CP's do the weirdest thing

From: Mellard, David (dam7@cdc.gov)
Date: Mon Oct 04 1999 - 13:01:15 PDT

Date: Mon, 4 Oct 1999 16:01:15 -0400 
From: "Mellard, David" <dam7@cdc.gov>
To: cp@opus.hpl.hp.com
Message-Id: <aabcdefg3434$foo@default>
Subject: CP's do the weirdest thing

A few weeks ago I travelled home to Summerville, South Carolina, and
visited some of my favorite cp sites. At the Lighthouse Road site,
which is a small (maybe 1 acre), very shallow swamp, I found the
usual D. intermedia and D. capillaris. The area has had limited
rainfall over the summer and the shoreline had receded a bit. I had
trouble finding both Drosera and what I found amazed me. In one
small area, I found D. intermedia with old flower scapes from
summer that had small plants on the scapes. The plants were just
now recovering from the low rainfall and the dead leaves from spring
and summer dominated the newly developing leaves from the recent
rainfall. The stress of the summer drought must have induced the
plantlets that were now present on the scape.

I realized now why D. intermedia prefers wetter conditions than D.
capillaris. D. intermedia flowers in summer while D. capillaris
flowers predominantly in spring. The wetter conditions are needed
to maintain the D. intermedia plants during the summer droughts
while having already developed seed by the time summer droughts
arrive, D. capillaris plants can die back during the droughts (if
forced) and come back from seed . Because D. capillaris is so wide
spread, this observation may not apply everywhere.

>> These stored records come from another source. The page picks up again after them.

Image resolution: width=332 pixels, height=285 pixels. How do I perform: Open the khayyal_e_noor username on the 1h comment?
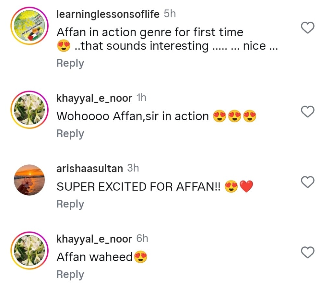94,98
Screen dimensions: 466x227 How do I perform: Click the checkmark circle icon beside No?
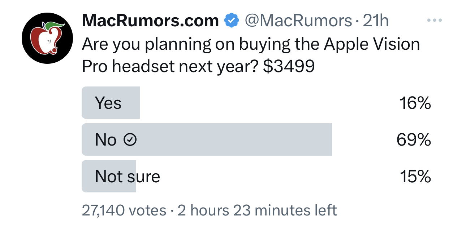click(130, 140)
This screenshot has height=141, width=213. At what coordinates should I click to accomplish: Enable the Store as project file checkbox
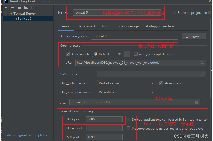pyautogui.click(x=174, y=12)
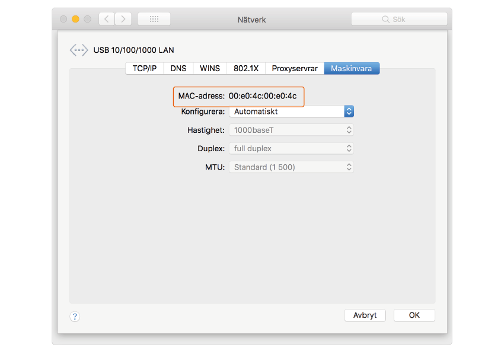Select the Maskinvara tab
504x354 pixels.
352,68
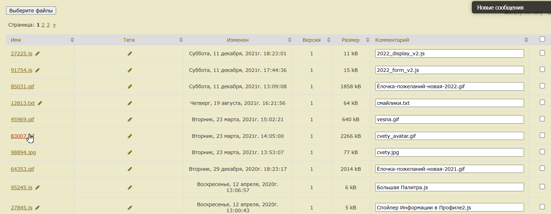551x214 pixels.
Task: Go to page 2 of file list
Action: [x=43, y=25]
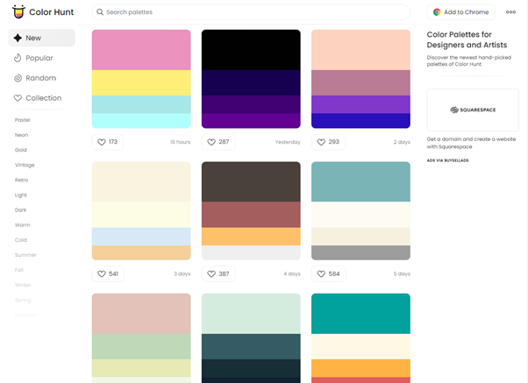Like the cream pastel palette with 541 likes
528x383 pixels.
[x=108, y=274]

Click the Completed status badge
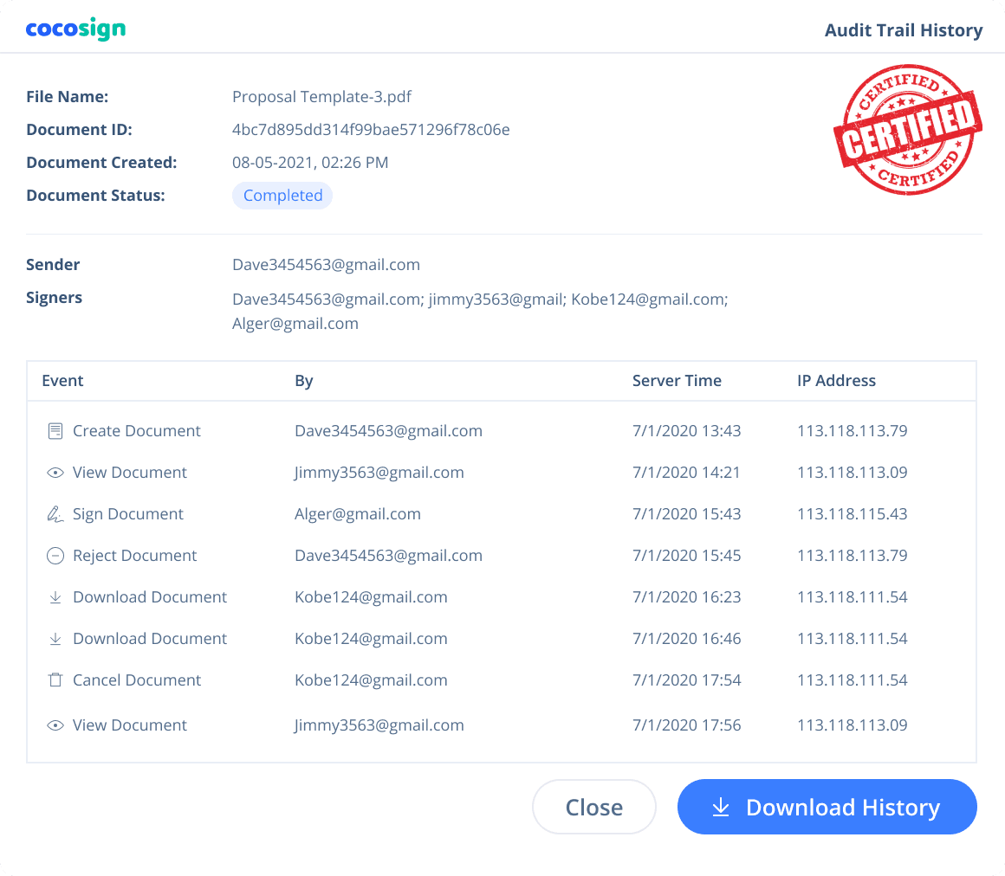282,196
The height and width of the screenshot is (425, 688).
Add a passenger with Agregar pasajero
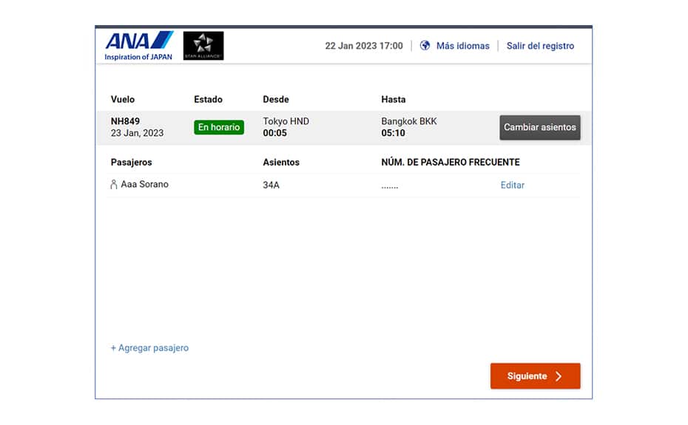pyautogui.click(x=149, y=348)
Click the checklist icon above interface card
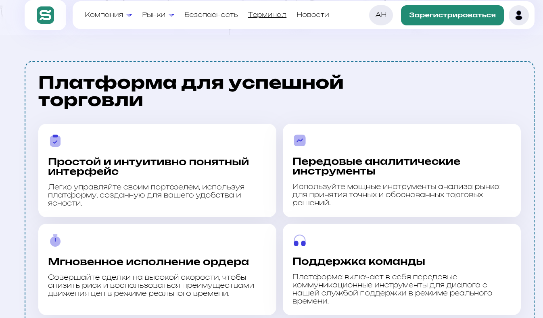The width and height of the screenshot is (543, 318). coord(55,140)
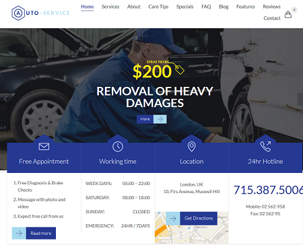Click the More button on the banner

(x=145, y=119)
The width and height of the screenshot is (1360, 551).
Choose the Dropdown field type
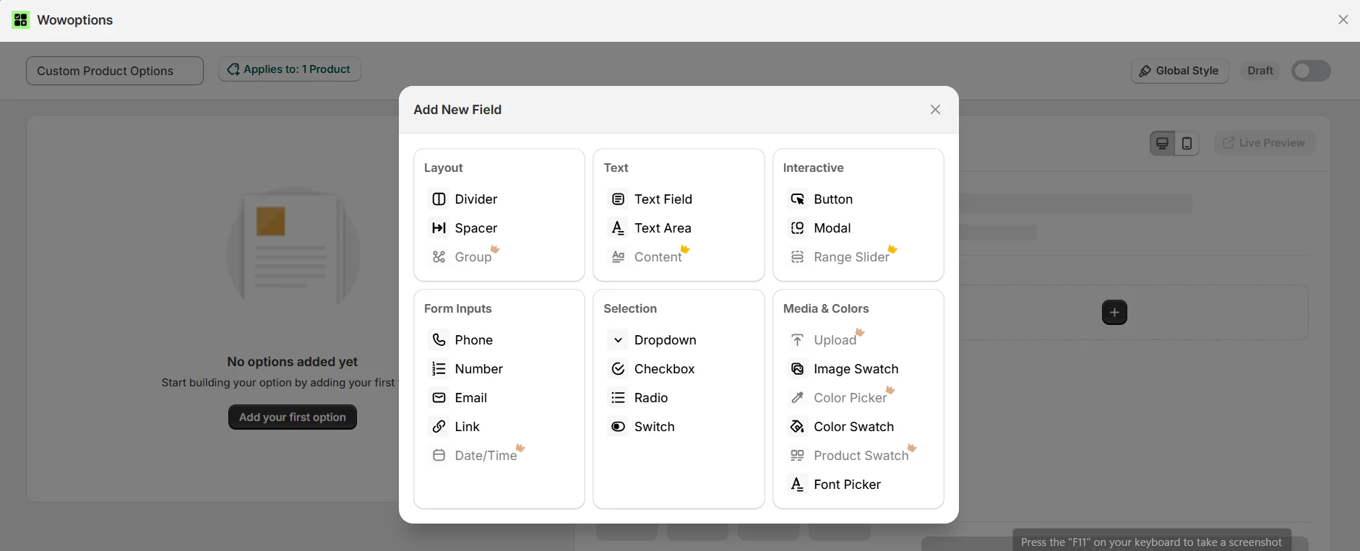pyautogui.click(x=664, y=340)
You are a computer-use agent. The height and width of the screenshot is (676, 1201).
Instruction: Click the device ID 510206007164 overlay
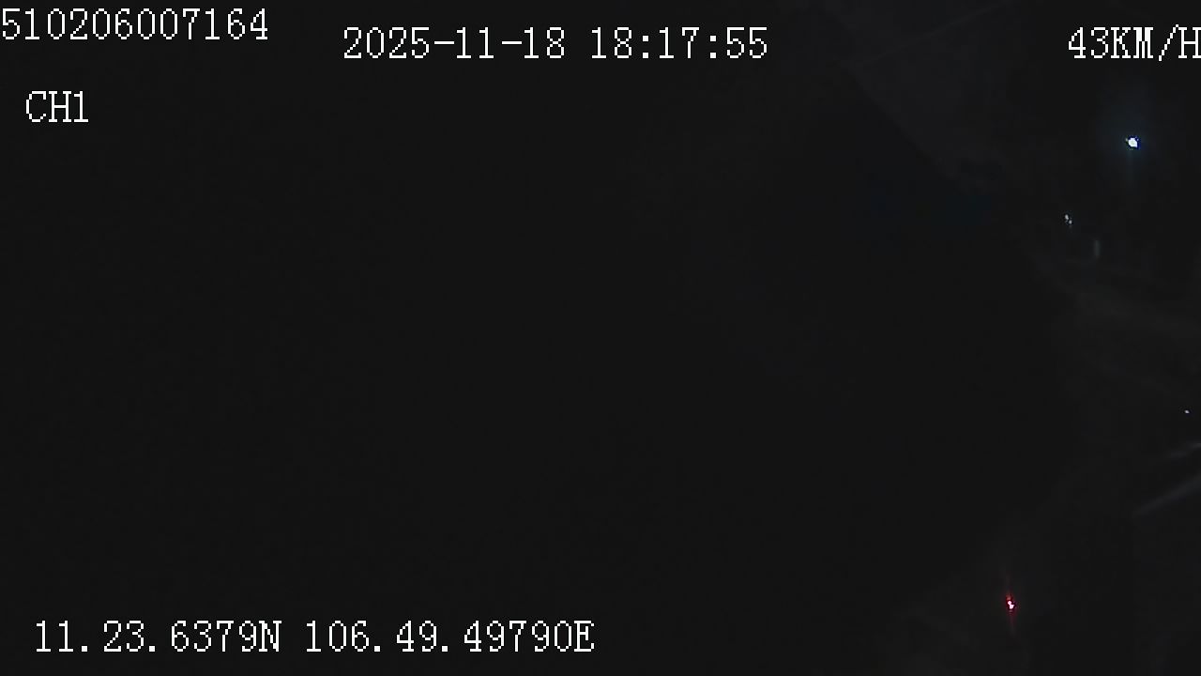(x=134, y=25)
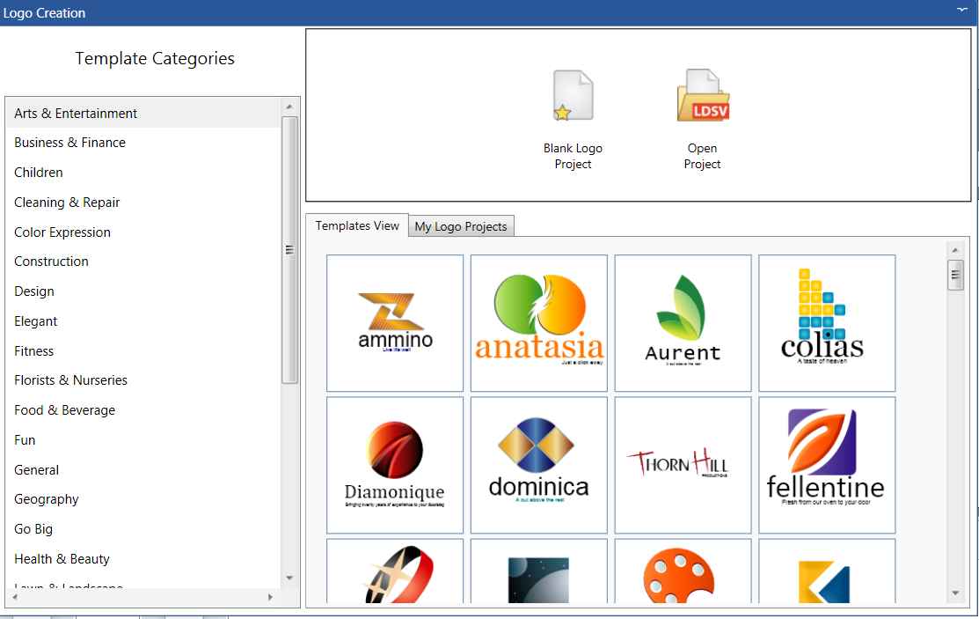Select the colias logo template
This screenshot has height=619, width=979.
pyautogui.click(x=827, y=323)
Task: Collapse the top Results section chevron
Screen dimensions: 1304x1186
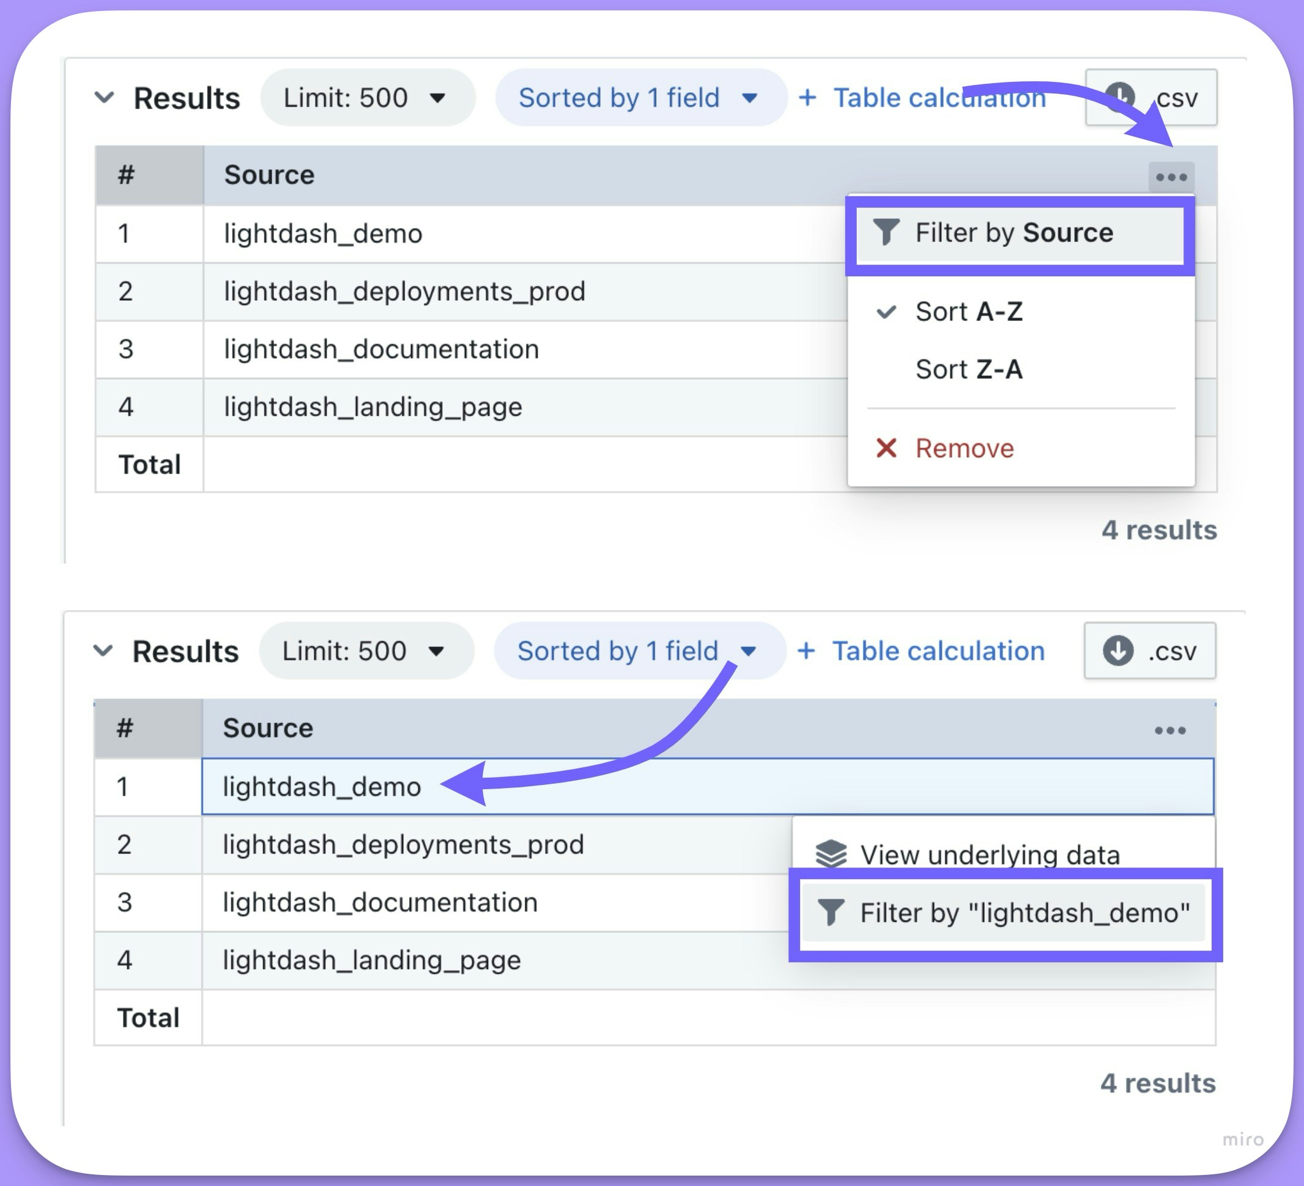Action: 104,98
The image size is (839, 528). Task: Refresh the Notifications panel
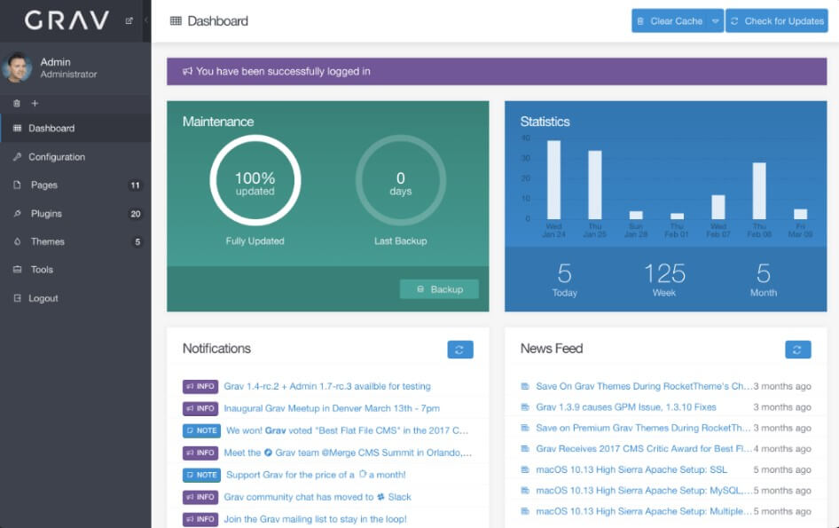[459, 350]
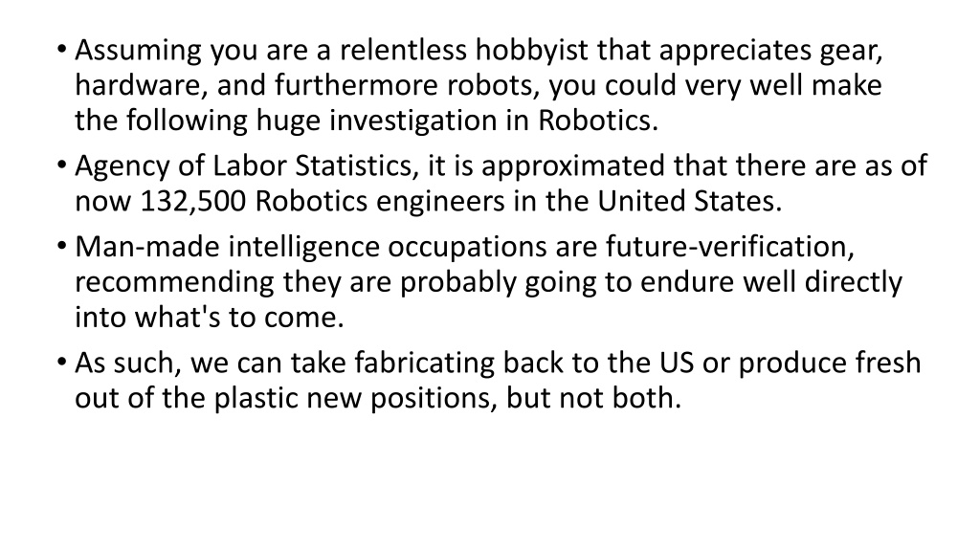Click the third bullet point marker
The width and height of the screenshot is (980, 551).
point(60,247)
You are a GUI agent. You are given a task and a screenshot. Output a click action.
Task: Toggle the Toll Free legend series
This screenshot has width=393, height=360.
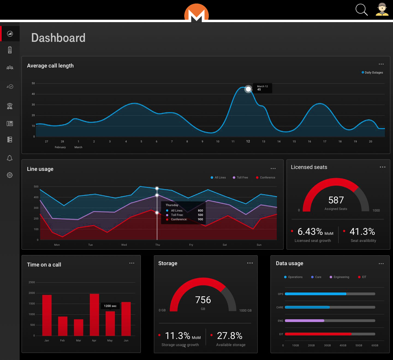click(x=240, y=178)
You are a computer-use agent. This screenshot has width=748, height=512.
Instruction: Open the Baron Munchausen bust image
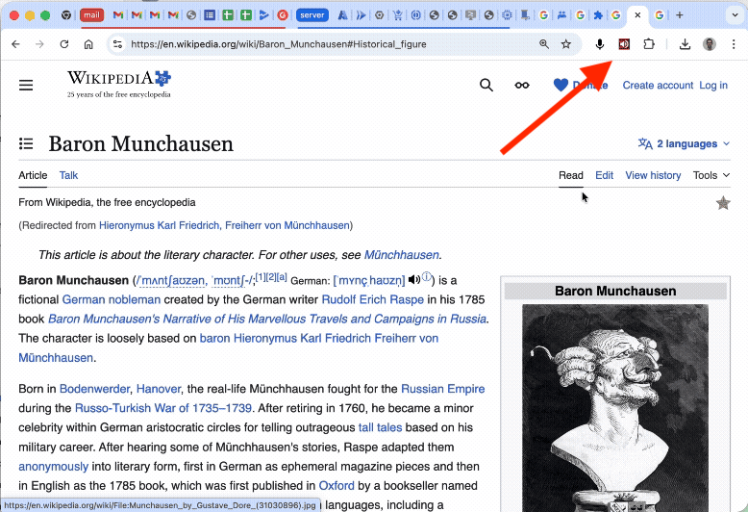pyautogui.click(x=614, y=404)
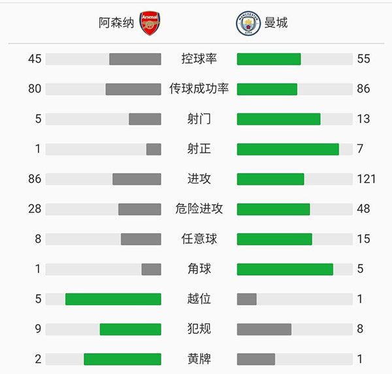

Although, I do
remember visiting a D. capillaris site outside Ft Myers where the
owner told me that the plants die back every summer because of the
dry weather. While there, we walked out into a small field that
earlier was covered with capillaris but could find nothing but dead
plants because of the dry weather. She said they come back with the

D. capillaris were space, both along the margins of the swamp and
in the right of way down the road. Young plants were present,
though, again probably induced by the recent rains. I will go back
in a few weeks and will surely find them bouncing back.

David Atlanta

P.S. You won't find Lighthouse Road on any map. It's our local
name for the road, having gone their as high school students on
Friday and Saturday nights because of the local ghost stories. It
was quite scary and was a good excuse for holding hands.